A study in the latest issue of Clinical Gastroenterology & Hepatology investigates risk factors for perforation during colonoscopy.

News image

Bowel perforation is a rare but serious complication of colonoscopy.

Its prevalence is increasing with the rapidly growing volume of procedures performed.

Although colonoscopies have been performed for decades, the risk factors for perforation are not completely understood.

Dr Lawrence Hookey and colleagues from Canada investigated risk factors for perforation during colonoscopy by assessing variables that included sedation type and endoscopist specialty and level of training.

The researchers performed a retrospective multivariate analysis of risk factors for early perforation (occurring at any point during the colonoscopy but recognized during or immediately after the procedure) in adult patients by using the Clinical Outcomes Research Initiative National Endoscopic Database.

Risk factors were determined from published articles.

Propofol sedation did not significantly affect risk for perforation
Clinical Gastroenterology & Hepatology

The team assessed additional variables including endoscopist specialty and years of experience, trainee involvement, and sedation with propofol.

The researchers identified 192 perforation events during 1,144,900 colonoscopies from 85 centers entered into the database from 2000 to 2011.

On further analysis, the team found that increasing age, American Society of Anesthesia class, female sex, hospital setting, any therapy, and polyps >10 mm were significantly associated with increased risk of early perforation.

Colonoscopies performed by surgeons and endoscopists of unknown specialty had higher rates of perforation than those performed by gastroenterologists.

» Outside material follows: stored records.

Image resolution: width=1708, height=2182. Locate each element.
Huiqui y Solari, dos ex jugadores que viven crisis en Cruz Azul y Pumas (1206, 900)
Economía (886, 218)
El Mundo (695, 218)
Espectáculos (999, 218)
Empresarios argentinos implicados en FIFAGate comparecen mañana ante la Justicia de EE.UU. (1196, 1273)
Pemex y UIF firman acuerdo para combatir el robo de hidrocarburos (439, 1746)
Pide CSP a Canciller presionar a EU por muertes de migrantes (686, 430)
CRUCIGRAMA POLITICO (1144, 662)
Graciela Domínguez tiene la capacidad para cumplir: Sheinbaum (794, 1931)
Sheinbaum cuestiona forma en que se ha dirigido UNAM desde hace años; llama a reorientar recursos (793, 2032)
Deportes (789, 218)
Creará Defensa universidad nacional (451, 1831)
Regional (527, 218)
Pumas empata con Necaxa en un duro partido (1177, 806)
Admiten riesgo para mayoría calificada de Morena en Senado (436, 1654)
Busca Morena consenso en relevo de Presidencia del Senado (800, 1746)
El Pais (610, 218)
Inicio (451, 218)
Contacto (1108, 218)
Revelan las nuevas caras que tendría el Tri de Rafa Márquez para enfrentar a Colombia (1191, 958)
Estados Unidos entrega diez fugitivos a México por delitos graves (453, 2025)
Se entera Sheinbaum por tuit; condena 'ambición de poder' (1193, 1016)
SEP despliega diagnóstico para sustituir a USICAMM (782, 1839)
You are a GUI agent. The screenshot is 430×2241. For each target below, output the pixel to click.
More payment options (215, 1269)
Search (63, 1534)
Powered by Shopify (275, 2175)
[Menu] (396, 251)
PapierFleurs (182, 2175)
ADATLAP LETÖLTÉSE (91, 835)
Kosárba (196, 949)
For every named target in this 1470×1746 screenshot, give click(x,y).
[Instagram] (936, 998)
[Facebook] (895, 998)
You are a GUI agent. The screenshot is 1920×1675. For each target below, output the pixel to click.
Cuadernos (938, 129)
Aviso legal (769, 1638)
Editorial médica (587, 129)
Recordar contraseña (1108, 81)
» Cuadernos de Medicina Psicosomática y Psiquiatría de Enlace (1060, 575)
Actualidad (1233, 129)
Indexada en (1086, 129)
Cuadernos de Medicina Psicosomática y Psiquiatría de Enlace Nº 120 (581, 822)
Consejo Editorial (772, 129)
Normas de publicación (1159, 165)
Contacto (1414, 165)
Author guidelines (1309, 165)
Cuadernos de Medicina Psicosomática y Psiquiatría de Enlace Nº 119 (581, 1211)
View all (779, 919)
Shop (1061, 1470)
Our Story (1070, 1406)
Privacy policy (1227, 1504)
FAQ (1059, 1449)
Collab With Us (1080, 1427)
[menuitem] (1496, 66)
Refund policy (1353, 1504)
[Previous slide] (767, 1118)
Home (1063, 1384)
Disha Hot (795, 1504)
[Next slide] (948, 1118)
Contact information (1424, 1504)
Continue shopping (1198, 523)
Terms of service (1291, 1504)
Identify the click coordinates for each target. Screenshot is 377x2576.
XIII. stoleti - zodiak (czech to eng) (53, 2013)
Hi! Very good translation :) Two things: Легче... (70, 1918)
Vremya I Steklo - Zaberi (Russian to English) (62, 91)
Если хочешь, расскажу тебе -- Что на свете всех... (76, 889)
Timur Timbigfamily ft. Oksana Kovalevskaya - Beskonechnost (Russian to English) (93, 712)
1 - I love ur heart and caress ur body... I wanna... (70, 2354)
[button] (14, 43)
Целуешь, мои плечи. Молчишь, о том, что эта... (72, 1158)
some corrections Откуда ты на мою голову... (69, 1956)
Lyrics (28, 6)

The research team observed that propofol sedation did not significantly affect risk for perforation.

Dr Hookey's team concludes, "In addition to previously established risk factors, non-gastroenterologist specialty was found to affect risk for perforations detected during or immediately after colonoscopy."

"This finding could result from differences in volume and style of endoscopy training. Further investigation into these observed associations is warranted."